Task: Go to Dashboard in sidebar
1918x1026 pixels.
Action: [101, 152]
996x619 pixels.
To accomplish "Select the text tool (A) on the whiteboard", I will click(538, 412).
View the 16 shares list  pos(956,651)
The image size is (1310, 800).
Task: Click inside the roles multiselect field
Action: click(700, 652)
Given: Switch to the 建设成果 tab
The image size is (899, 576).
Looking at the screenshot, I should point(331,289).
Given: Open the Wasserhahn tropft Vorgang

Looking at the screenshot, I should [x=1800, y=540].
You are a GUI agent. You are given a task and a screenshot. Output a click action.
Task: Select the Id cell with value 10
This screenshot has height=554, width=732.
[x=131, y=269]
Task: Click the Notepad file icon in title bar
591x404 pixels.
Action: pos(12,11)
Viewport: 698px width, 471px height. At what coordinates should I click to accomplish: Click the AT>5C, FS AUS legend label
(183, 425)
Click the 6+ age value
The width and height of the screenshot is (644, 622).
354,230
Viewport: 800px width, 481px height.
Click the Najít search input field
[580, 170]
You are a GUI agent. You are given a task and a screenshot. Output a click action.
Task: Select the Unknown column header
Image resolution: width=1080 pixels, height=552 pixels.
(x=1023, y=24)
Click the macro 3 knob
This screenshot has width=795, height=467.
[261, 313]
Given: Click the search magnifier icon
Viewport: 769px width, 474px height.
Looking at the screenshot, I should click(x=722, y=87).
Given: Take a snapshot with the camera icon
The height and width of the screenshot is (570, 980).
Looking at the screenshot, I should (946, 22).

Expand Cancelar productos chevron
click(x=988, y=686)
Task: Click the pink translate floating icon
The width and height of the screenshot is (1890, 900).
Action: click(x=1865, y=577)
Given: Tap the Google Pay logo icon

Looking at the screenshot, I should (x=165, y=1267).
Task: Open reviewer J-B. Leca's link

**Directions:**
Reproduce the data exactly. All of it is needed.

**Final answer:**
Task: Go to Dashboard in sidebar
1918x1026 pixels.
Action: [101, 152]
996x619 pixels.
To accomplish "Select the text tool (A) on the whiteboard", I will click(538, 412).
View the 16 shares list  pos(956,651)
The image size is (1310, 800).
Task: Click inside the roles multiselect field
Action: click(700, 652)
Given: Switch to the 建设成果 tab
The image size is (899, 576).
Looking at the screenshot, I should point(331,289).
Given: Open the Wasserhahn tropft Vorgang

Looking at the screenshot, I should [x=1800, y=540].
You are a GUI agent. You are given a task and a screenshot. Output a click action.
Task: Select the Id cell with value 10
This screenshot has height=554, width=732.
[x=131, y=269]
Task: Click the Notepad file icon in title bar
591x404 pixels.
Action: pos(12,11)
Viewport: 698px width, 471px height. At what coordinates should I click to accomplish: Click the AT>5C, FS AUS legend label
(183, 425)
Click the 6+ age value
The width and height of the screenshot is (644, 622).
354,230
Viewport: 800px width, 481px height.
Click the Najít search input field
[580, 170]
You are a GUI agent. You are given a task and a screenshot. Output a click action.
Task: Select the Unknown column header
Image resolution: width=1080 pixels, height=552 pixels.
(x=1023, y=24)
Click the macro 3 knob
This screenshot has width=795, height=467.
[261, 313]
Given: Click the search magnifier icon
Viewport: 769px width, 474px height.
Looking at the screenshot, I should click(x=722, y=87).
Given: Take a snapshot with the camera icon
The height and width of the screenshot is (570, 980).
Looking at the screenshot, I should (946, 22).

Expand Cancelar productos chevron
click(x=988, y=686)
Task: Click the pink translate floating icon
The width and height of the screenshot is (1890, 900).
Action: click(x=1865, y=577)
Given: Tap the Google Pay logo icon

Looking at the screenshot, I should (x=165, y=1267).
Task: Open reviewer J-B. Leca's link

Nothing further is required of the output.